#### Description of the task:
Repeat the entries below in full, with every character unchanged.

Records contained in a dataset
# # # # # # #

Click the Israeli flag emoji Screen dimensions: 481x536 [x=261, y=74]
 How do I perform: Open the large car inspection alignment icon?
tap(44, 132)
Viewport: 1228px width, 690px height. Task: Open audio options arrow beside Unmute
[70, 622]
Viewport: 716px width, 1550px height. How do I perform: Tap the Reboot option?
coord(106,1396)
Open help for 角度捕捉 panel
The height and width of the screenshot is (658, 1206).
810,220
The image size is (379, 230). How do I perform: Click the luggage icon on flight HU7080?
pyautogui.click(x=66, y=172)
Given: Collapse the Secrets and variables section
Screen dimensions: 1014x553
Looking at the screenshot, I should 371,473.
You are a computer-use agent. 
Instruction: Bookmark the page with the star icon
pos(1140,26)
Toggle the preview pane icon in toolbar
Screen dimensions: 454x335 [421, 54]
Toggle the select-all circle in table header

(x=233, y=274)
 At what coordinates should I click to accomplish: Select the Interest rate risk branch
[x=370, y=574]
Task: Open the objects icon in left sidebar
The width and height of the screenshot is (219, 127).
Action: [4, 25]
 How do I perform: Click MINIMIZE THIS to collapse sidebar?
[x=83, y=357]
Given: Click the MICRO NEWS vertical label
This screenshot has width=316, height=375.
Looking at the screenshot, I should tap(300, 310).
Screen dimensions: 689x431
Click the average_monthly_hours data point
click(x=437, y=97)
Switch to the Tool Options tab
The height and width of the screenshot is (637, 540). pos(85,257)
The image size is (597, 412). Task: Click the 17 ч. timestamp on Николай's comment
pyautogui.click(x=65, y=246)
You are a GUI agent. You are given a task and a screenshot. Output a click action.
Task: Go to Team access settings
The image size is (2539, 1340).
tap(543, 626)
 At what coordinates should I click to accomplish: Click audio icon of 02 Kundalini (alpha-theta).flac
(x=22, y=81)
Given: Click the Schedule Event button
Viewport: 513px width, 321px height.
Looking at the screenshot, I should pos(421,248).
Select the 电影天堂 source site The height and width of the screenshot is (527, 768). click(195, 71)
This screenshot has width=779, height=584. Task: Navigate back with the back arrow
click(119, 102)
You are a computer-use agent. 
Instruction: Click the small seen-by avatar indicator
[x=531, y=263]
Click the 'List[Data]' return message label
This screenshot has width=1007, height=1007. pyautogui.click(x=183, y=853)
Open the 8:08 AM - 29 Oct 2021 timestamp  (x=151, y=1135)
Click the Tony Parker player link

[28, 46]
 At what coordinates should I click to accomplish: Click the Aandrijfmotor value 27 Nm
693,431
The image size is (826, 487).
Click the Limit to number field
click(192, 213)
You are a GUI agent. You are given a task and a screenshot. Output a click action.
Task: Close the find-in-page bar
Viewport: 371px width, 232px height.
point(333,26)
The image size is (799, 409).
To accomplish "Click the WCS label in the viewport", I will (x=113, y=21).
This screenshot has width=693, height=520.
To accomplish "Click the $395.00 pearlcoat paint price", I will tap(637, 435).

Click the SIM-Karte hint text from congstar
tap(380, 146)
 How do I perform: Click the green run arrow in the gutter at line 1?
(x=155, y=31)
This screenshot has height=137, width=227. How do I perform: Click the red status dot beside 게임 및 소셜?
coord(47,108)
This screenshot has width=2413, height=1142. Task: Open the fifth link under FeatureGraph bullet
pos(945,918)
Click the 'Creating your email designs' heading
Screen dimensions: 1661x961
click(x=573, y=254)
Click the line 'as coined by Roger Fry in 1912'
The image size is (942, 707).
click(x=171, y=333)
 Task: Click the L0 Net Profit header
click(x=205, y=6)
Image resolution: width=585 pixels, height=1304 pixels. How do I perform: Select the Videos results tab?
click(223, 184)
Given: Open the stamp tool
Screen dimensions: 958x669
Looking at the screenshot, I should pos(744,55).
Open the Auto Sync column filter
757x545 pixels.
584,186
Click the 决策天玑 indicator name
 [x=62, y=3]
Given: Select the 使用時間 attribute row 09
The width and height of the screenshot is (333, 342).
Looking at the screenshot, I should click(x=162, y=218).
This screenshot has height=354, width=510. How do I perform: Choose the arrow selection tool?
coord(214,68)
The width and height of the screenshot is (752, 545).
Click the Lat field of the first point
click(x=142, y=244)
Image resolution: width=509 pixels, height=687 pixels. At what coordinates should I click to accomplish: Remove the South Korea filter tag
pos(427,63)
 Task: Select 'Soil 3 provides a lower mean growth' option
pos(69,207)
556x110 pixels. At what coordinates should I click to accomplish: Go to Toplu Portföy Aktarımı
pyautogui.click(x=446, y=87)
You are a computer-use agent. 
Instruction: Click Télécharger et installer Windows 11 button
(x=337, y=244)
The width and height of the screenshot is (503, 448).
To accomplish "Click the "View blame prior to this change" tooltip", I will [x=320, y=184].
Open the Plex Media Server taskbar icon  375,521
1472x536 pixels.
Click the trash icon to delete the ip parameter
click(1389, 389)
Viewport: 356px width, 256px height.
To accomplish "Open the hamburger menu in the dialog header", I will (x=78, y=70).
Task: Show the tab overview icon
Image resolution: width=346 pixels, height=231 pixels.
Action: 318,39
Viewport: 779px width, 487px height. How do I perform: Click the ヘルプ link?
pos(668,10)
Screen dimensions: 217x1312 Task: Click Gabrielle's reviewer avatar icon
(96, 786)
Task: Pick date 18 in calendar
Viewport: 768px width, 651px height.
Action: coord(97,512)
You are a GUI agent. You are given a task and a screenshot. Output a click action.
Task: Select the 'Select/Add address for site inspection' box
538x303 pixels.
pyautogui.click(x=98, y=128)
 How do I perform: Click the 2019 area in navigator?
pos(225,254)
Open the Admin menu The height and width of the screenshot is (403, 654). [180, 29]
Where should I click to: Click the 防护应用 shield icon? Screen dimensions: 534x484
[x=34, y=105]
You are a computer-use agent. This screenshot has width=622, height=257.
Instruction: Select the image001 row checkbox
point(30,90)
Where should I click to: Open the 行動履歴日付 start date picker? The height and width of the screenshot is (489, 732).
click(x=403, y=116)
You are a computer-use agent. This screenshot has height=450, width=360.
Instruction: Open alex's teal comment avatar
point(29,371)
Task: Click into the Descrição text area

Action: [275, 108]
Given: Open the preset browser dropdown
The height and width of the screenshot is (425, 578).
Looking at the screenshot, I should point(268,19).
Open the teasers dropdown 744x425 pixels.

# # # # # # #

#### Response to the task:
Click the Israeli flag emoji Screen dimensions: 481x536 [x=261, y=74]
 How do I perform: Open the large car inspection alignment icon?
tap(44, 132)
Viewport: 1228px width, 690px height. Task: Open audio options arrow beside Unmute
[70, 622]
Viewport: 716px width, 1550px height. How do I perform: Tap the Reboot option?
coord(106,1396)
Open help for 角度捕捉 panel
The height and width of the screenshot is (658, 1206).
810,220
The image size is (379, 230). How do I perform: Click the luggage icon on flight HU7080?
pyautogui.click(x=66, y=172)
Given: Collapse the Secrets and variables section
Screen dimensions: 1014x553
Looking at the screenshot, I should 371,473.
You are a computer-use agent. 
Instruction: Bookmark the page with the star icon
pos(1140,26)
Toggle the preview pane icon in toolbar
Screen dimensions: 454x335 [421, 54]
Toggle the select-all circle in table header

(x=233, y=274)
 At what coordinates should I click to accomplish: Select the Interest rate risk branch
[x=370, y=574]
Task: Open the objects icon in left sidebar
The width and height of the screenshot is (219, 127).
Action: [4, 25]
 How do I perform: Click MINIMIZE THIS to collapse sidebar?
[x=83, y=357]
Given: Click the MICRO NEWS vertical label
This screenshot has width=316, height=375.
Looking at the screenshot, I should tap(300, 310).
Screen dimensions: 689x431
Click the average_monthly_hours data point
click(x=437, y=97)
Switch to the Tool Options tab
The height and width of the screenshot is (637, 540). pos(85,257)
The image size is (597, 412). Task: Click the 17 ч. timestamp on Николай's comment
pyautogui.click(x=65, y=246)
You are a GUI agent. You are given a task and a screenshot. Output a click action.
Task: Go to Team access settings
The image size is (2539, 1340).
tap(543, 626)
 At what coordinates should I click to accomplish: Click audio icon of 02 Kundalini (alpha-theta).flac
(x=22, y=81)
Given: Click the Schedule Event button
Viewport: 513px width, 321px height.
Looking at the screenshot, I should pos(421,248).
Select the 电影天堂 source site The height and width of the screenshot is (527, 768). click(195, 71)
This screenshot has width=779, height=584. Task: Navigate back with the back arrow
click(119, 102)
You are a computer-use agent. 
Instruction: Click the small seen-by avatar indicator
[x=531, y=263]
Click the 'List[Data]' return message label
This screenshot has width=1007, height=1007. pyautogui.click(x=183, y=853)
Open the 8:08 AM - 29 Oct 2021 timestamp  (x=151, y=1135)
Click the Tony Parker player link

[28, 46]
 At what coordinates should I click to accomplish: Click the Aandrijfmotor value 27 Nm
693,431
The image size is (826, 487).
Click the Limit to number field
click(192, 213)
You are a GUI agent. You are given a task and a screenshot. Output a click action.
Task: Close the find-in-page bar
Viewport: 371px width, 232px height.
point(333,26)
The image size is (799, 409).
To accomplish "Click the WCS label in the viewport", I will (x=113, y=21).
This screenshot has width=693, height=520.
To accomplish "Click the $395.00 pearlcoat paint price", I will tap(637, 435).

Click the SIM-Karte hint text from congstar
tap(380, 146)
 How do I perform: Click the green run arrow in the gutter at line 1?
(x=155, y=31)
This screenshot has height=137, width=227. How do I perform: Click the red status dot beside 게임 및 소셜?
coord(47,108)
This screenshot has width=2413, height=1142. Task: Open the fifth link under FeatureGraph bullet
pos(945,918)
Click the 'Creating your email designs' heading
Screen dimensions: 1661x961
click(x=573, y=254)
Click the line 'as coined by Roger Fry in 1912'
The image size is (942, 707).
click(x=171, y=333)
 Task: Click the L0 Net Profit header
click(x=205, y=6)
Image resolution: width=585 pixels, height=1304 pixels. How do I perform: Select the Videos results tab?
click(223, 184)
Given: Open the stamp tool
Screen dimensions: 958x669
Looking at the screenshot, I should pos(744,55).
Open the Auto Sync column filter
757x545 pixels.
584,186
Click the 决策天玑 indicator name
 [x=62, y=3]
Given: Select the 使用時間 attribute row 09
The width and height of the screenshot is (333, 342).
Looking at the screenshot, I should click(x=162, y=218).
This screenshot has height=354, width=510. How do I perform: Choose the arrow selection tool?
coord(214,68)
The width and height of the screenshot is (752, 545).
Click the Lat field of the first point
click(x=142, y=244)
Image resolution: width=509 pixels, height=687 pixels. At what coordinates should I click to accomplish: Remove the South Korea filter tag
pos(427,63)
 Task: Select 'Soil 3 provides a lower mean growth' option
pos(69,207)
556x110 pixels. At what coordinates should I click to accomplish: Go to Toplu Portföy Aktarımı
pyautogui.click(x=446, y=87)
You are a computer-use agent. 
Instruction: Click Télécharger et installer Windows 11 button
(x=337, y=244)
The width and height of the screenshot is (503, 448).
To accomplish "Click the "View blame prior to this change" tooltip", I will [x=320, y=184].
Open the Plex Media Server taskbar icon  375,521
1472x536 pixels.
Click the trash icon to delete the ip parameter
click(1389, 389)
Viewport: 356px width, 256px height.
To accomplish "Open the hamburger menu in the dialog header", I will (x=78, y=70).
Task: Show the tab overview icon
Image resolution: width=346 pixels, height=231 pixels.
Action: 318,39
Viewport: 779px width, 487px height. How do I perform: Click the ヘルプ link?
pos(668,10)
Screen dimensions: 217x1312 Task: Click Gabrielle's reviewer avatar icon
(96, 786)
Task: Pick date 18 in calendar
Viewport: 768px width, 651px height.
Action: coord(97,512)
You are a GUI agent. You are given a task and a screenshot. Output a click action.
Task: Select the 'Select/Add address for site inspection' box
538x303 pixels.
pyautogui.click(x=98, y=128)
 How do I perform: Click the 2019 area in navigator?
pos(225,254)
Open the Admin menu The height and width of the screenshot is (403, 654). [180, 29]
Where should I click to: Click the 防护应用 shield icon? Screen dimensions: 534x484
[x=34, y=105]
You are a computer-use agent. This screenshot has width=622, height=257.
Instruction: Select the image001 row checkbox
point(30,90)
Where should I click to: Open the 行動履歴日付 start date picker? The height and width of the screenshot is (489, 732).
click(x=403, y=116)
You are a computer-use agent. This screenshot has height=450, width=360.
Instruction: Open alex's teal comment avatar
point(29,371)
Task: Click into the Descrição text area

Action: [275, 108]
Given: Open the preset browser dropdown
The height and width of the screenshot is (425, 578).
Looking at the screenshot, I should point(268,19).
Open the teasers dropdown 744x425 pixels.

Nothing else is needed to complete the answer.